Não adianta ficar deplorando o gesto autoritário e ignóbil de barrar a entrada de profissionais dos veículos do grupo RBA na Curuzu, como se a punição ao sofá resolvesse o problema do adultério. Aliás, a lei da mordaça imposta aos jornalistas e radialistas é apenas um dos muitos traços que equipara os diretores do Paissandu aos métodos de Eurico no velho Vasco. O ex-sultão de São Januário também tinha pretensões de calar seus críticos, impedindo-os de acompanharem a vida do clube. Bobagem. Qualquer garoto medianamente informado sabe que, nestes tempos de informação digital, é suprema burrice sonhar com censura.
Cabe observar, porém, que a represália dos coronéis bicolores aos veículos que não os bajulam é café pequeno diante da montanha de abacaxis que o Paissandu terá que descascar até o recomeço das competições oficiais, marcado para 14 de janeiro, com a abertura do Campeonato Paraense. Até lá, essa diretoria – que tem mandado até o fim de 2012 – terá que quitar as dívidas acumuladas junto a jogadores, técnicos, funcionários e agências de viagens. Ao mesmo tempo, precisará ter competência para montar um novo elenco e contratar outro treinador.
O drama é que não há dinheiro, muito menos competência. Só resta ao Paissandu e a sua nação de adeptos, a essa altura, rezarem para que os deuses do futebol abreviem essa aloprada gestão. Até o momento, a única ideia surgida foi a de borrifar água benta na Curuzu. É ridículo, mas, de certa forma, significa um progresso para quem ressuscitou a extinta prática do “bicho” pago em vestiário, contratou uma fieira de atletas por imagens de DVD e já manifestou (a sério) a intenção de surrar técnico e jogadores com vara de marmelo. O Paissandu, que está às portas do centenário, precisa urgentemente rejuvenescer.
Samuel Cândido e Charles Guerreiro encabeçam a pequena lista de técnicos regionais cogitados para assumir o Paissandu. O primeiro, por ser mais disciplinador, leva ligeira vantagem na preferência dos cartolas.

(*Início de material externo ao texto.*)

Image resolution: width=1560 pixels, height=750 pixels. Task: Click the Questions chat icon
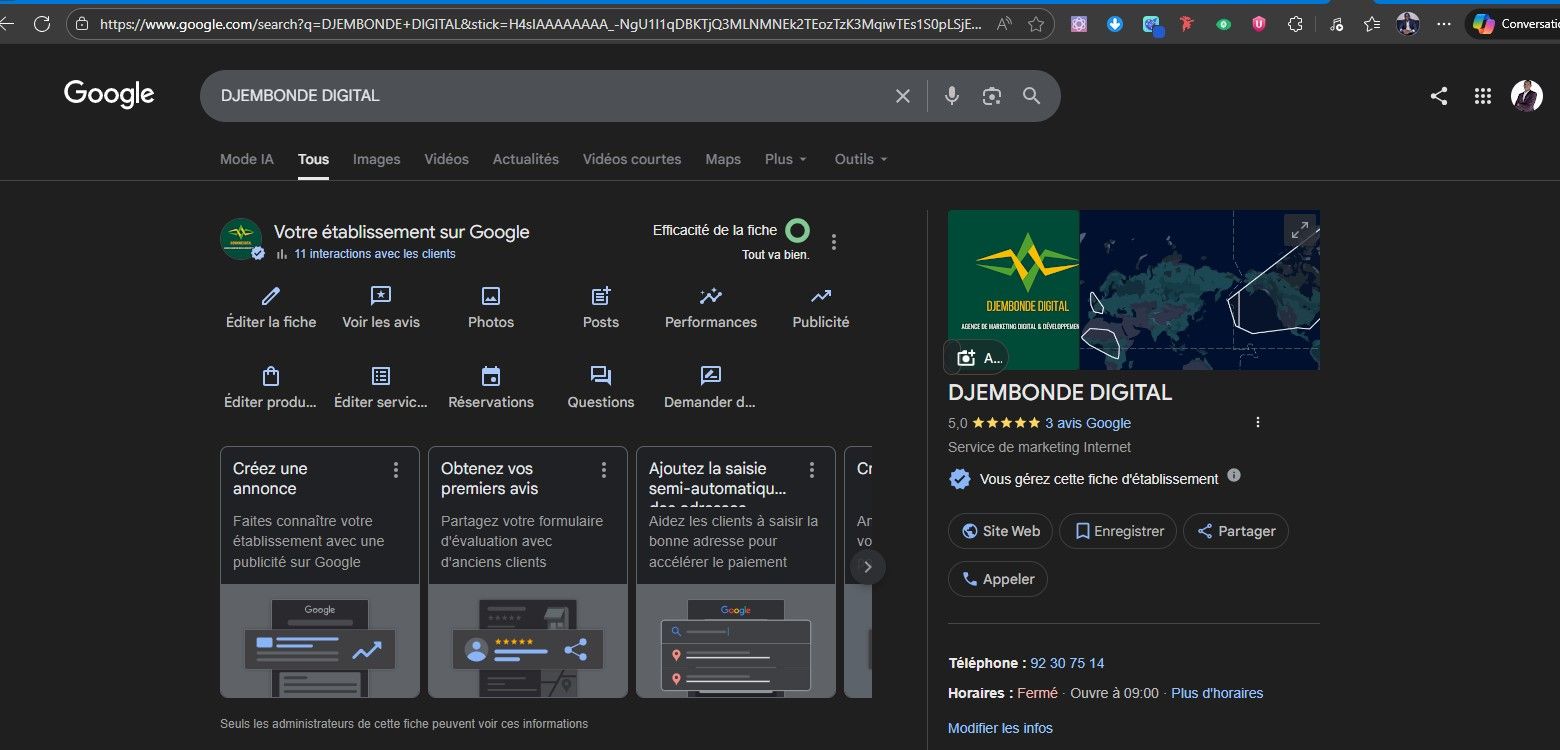[601, 376]
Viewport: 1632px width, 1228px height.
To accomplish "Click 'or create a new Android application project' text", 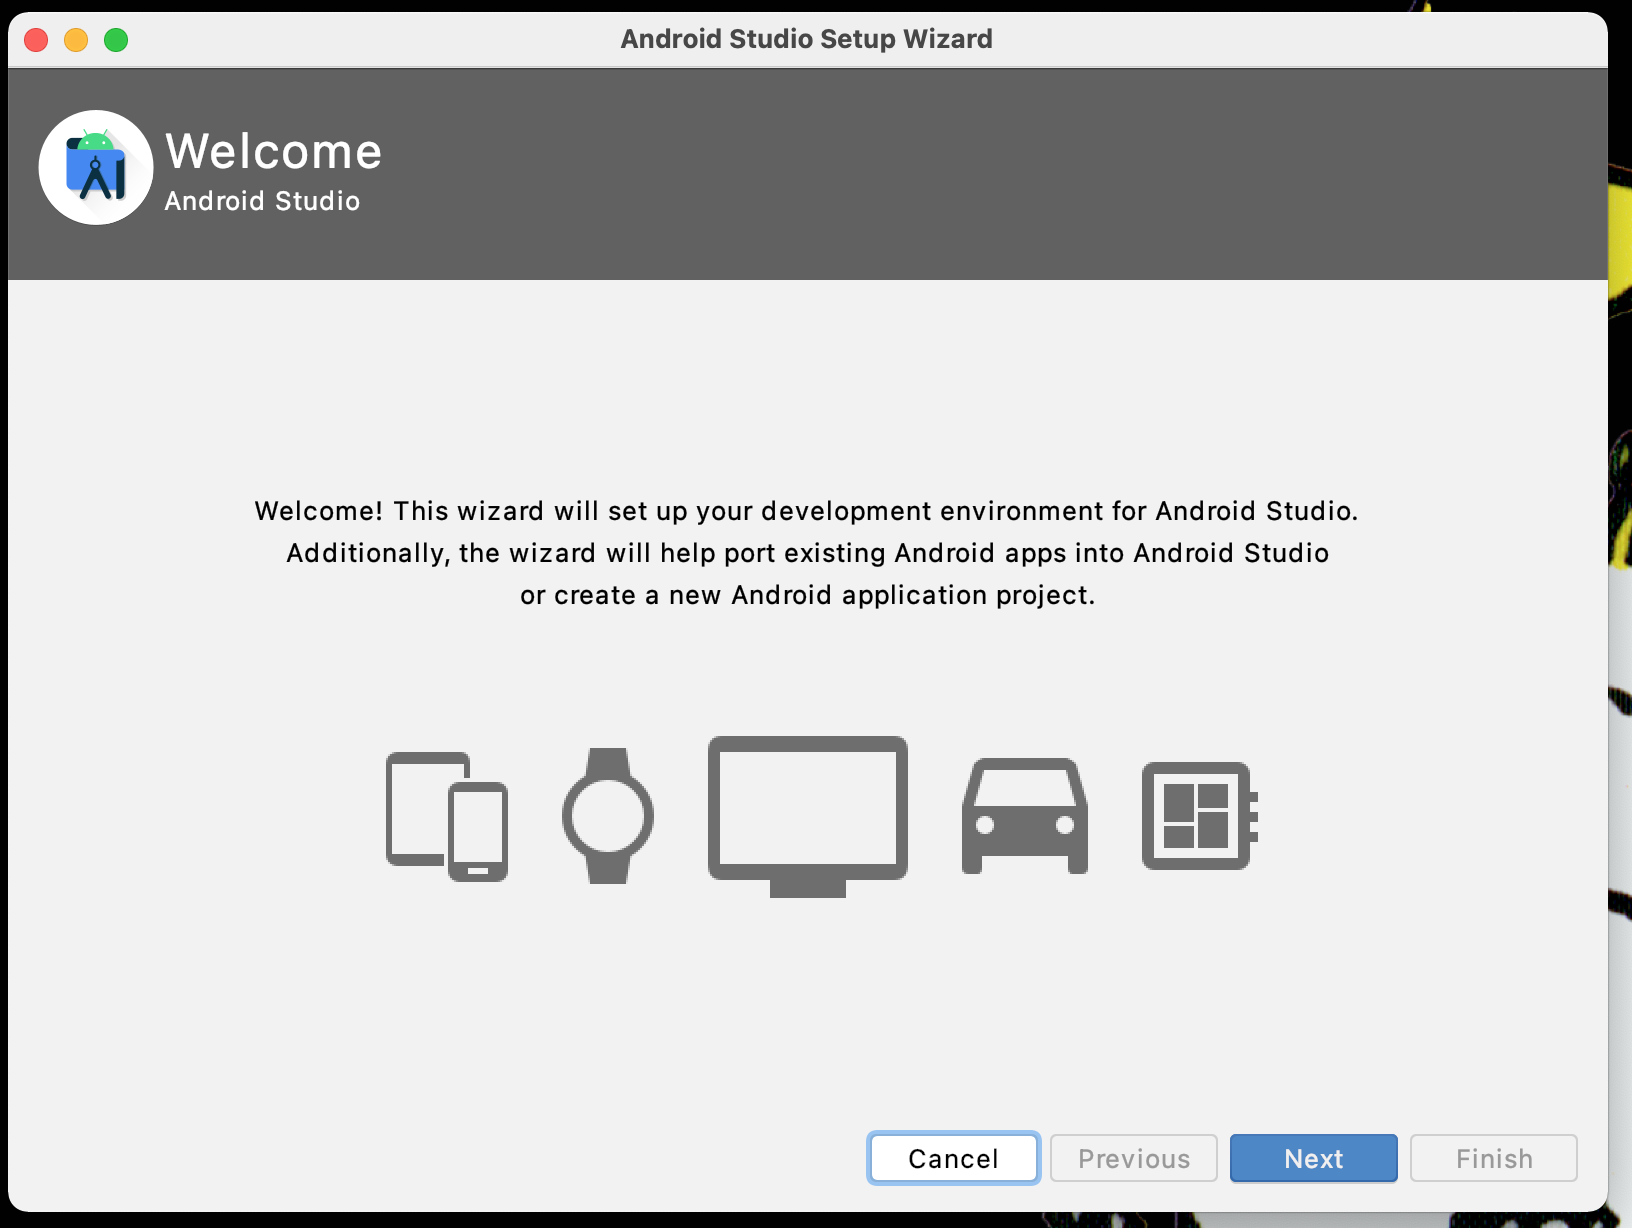I will click(x=806, y=595).
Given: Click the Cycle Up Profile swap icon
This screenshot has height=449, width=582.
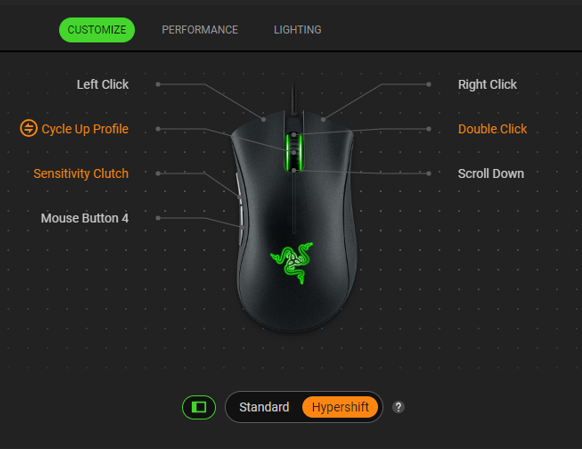Looking at the screenshot, I should point(29,128).
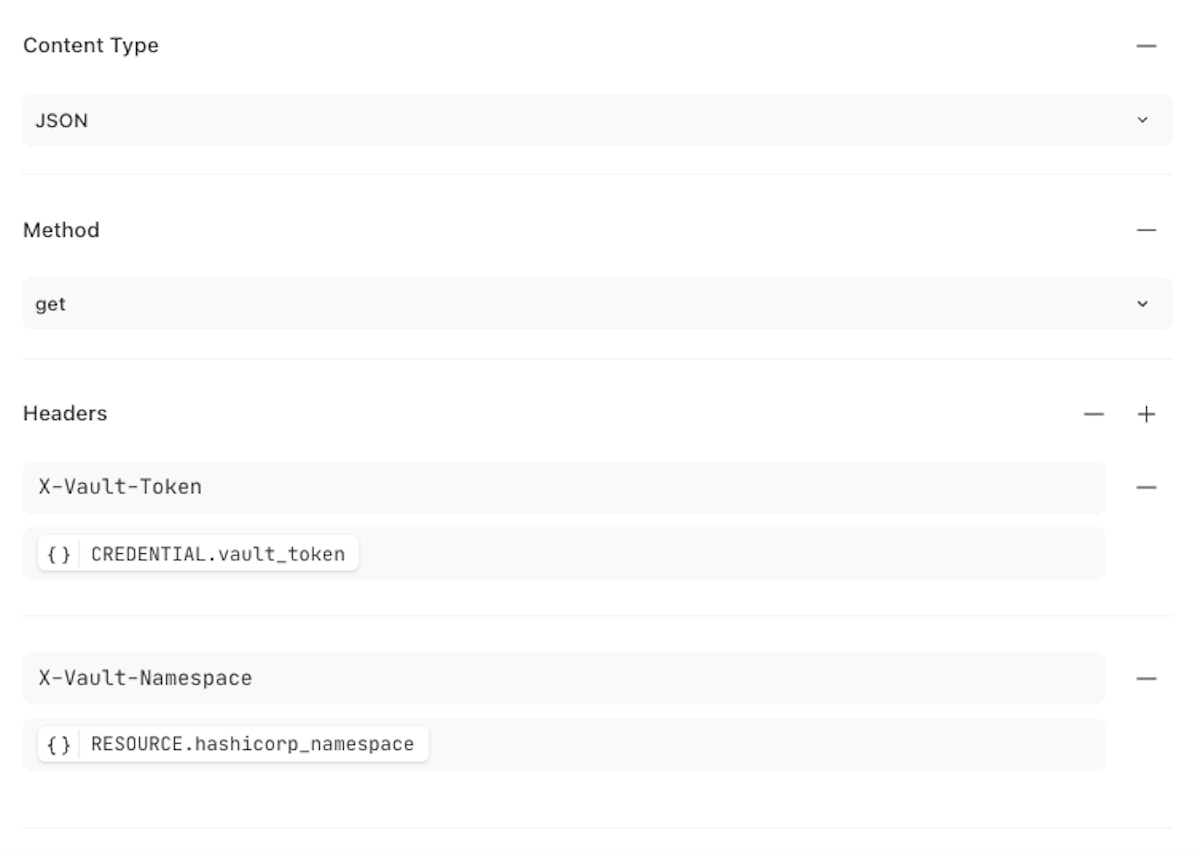Collapse the Content Type section
1200x854 pixels.
pyautogui.click(x=1146, y=46)
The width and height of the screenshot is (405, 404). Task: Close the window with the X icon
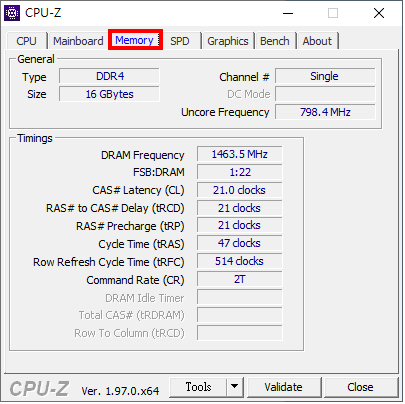[379, 13]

O Remo curte recesso, por força de suas cabeçadas no primeiro semestre, mas a crise não tira férias. Informações oriundas de Antônio Baena indicam que cinco jovens atletas – entre os quais os talentosos Betinho e Tiago Cametá – já estão sob assédio direto de agentes e a um passo de deixar o clube que os revelou. A teimosia, irmã gêmea do destempero, continua a marcar a ferro e fogo a maioria dos gestores do nosso futebol. Parece que jamais aprendem. Errar, nesse caso, é uma sina.
Direto do blog
“A mesma ladainha e chororô de perdedor de sempre, será possível que esse presidente vai querer entregar o clube na 4ª Divisão? Os erros permanecem e esse nefasto ‘planejamento’ de timinho só é engodo para nós, torcedores. O mesmo ciclo se repete e vejo-me longe dos jogos, pois já sei qual é o verdadeiro final. Deixa-se 20 e depois contratam mais 80 para manter a média de 100 pernas-de-pau no elenco. Mais dívidas e pouca honraria com as cores do Bicola. É melhor encomendar o enterro, pois o caixão ele vai selá-lo no final do mandato. Coitado da torcida, te dizer!”.
De Douglas Moraes, injuriado com as desculpas esfarrapadas que já duram seis anos.
(Coluna publicada na edição do Bola/DIÁRIO desta quarta-feira, 23)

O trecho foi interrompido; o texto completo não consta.